[Given task]: Could you output the lines from the one containing "coordinates (2461, 241)." up to and including the final line as a Markdown table with a Row column numbering them and a Line column holding each one, leaving out blank lines?

[Material provided]:
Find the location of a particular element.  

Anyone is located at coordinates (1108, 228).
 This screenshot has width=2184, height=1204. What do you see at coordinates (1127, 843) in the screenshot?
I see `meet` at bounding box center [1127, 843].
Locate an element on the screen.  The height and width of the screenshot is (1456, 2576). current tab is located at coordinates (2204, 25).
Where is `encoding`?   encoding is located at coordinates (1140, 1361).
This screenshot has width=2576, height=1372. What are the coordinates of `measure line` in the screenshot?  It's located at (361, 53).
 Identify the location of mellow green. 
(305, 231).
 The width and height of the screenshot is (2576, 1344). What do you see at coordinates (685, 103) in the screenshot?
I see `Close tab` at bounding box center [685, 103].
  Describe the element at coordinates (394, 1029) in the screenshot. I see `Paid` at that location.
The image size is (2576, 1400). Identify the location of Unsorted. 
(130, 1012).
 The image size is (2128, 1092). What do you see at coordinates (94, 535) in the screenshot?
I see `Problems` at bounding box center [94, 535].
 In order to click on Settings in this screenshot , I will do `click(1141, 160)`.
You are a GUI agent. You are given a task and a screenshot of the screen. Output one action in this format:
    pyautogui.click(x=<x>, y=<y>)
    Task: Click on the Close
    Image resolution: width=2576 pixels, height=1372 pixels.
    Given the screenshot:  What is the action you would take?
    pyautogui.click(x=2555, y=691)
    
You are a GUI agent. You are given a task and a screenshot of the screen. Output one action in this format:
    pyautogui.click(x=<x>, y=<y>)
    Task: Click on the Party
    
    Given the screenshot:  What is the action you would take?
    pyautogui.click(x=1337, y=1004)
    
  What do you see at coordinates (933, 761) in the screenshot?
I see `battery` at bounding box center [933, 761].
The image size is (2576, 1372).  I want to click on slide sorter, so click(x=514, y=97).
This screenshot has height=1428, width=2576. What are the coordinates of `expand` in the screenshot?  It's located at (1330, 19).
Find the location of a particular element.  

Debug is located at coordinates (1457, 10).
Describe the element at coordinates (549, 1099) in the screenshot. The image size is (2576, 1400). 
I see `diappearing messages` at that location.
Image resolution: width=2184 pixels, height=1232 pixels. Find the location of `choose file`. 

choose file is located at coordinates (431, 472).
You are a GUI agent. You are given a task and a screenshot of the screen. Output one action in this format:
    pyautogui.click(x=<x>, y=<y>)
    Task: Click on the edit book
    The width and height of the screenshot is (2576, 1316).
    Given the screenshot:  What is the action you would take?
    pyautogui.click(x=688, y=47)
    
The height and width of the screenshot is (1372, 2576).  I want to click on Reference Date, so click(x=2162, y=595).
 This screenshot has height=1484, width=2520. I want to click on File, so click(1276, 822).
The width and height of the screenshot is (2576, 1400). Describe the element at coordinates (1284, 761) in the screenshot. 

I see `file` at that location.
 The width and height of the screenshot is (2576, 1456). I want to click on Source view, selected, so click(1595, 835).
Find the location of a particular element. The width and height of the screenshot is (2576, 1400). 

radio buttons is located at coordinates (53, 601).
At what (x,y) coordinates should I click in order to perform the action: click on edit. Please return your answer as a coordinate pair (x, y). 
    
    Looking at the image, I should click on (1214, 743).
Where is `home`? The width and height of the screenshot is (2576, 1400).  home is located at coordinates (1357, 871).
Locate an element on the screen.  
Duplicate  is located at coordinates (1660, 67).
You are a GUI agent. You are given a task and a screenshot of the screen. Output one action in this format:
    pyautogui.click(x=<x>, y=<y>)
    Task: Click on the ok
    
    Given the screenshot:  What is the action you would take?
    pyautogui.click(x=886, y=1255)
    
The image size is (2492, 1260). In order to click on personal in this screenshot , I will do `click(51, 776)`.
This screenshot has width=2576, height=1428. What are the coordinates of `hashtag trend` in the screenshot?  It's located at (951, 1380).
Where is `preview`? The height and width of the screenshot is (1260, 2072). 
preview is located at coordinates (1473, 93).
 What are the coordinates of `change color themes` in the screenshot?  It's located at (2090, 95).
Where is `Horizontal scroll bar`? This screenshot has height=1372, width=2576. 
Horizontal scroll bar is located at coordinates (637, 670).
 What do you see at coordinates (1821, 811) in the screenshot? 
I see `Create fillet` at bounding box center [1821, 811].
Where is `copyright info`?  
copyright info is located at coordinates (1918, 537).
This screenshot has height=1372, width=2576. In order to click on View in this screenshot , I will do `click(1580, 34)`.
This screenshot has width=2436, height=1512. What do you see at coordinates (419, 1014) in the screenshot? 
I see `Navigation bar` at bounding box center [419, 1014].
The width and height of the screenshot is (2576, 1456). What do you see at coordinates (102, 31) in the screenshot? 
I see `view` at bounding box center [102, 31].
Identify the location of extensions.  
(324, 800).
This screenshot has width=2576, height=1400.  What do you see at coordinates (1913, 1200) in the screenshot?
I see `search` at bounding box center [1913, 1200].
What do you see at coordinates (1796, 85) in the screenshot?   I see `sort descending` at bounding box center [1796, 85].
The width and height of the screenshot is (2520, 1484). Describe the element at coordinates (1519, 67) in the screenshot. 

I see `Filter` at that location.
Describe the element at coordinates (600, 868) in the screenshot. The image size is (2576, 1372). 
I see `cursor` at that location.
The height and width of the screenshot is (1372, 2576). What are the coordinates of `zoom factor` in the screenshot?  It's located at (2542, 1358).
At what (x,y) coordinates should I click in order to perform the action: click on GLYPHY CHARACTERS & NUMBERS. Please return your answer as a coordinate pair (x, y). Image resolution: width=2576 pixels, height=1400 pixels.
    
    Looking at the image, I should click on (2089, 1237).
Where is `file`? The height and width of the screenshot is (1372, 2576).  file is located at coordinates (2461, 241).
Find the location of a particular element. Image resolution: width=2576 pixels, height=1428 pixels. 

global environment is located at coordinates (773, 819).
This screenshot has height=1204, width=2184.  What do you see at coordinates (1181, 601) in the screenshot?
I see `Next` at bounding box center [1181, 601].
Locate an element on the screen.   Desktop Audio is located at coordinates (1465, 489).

[The response]:
| Row | Line |
|---|---|
| 1 | Where is `file`? The height and width of the screenshot is (1372, 2576).  file is located at coordinates (2461, 241). |
| 2 | Find the location of a particular element. Image resolution: width=2576 pixels, height=1428 pixels.  |
| 3 | global environment is located at coordinates (773, 819). |
| 4 | This screenshot has height=1204, width=2184.  What do you see at coordinates (1181, 601) in the screenshot? |
| 5 | I see `Next` at bounding box center [1181, 601]. |
| 6 | Locate an element on the screen.   Desktop Audio is located at coordinates (1465, 489). |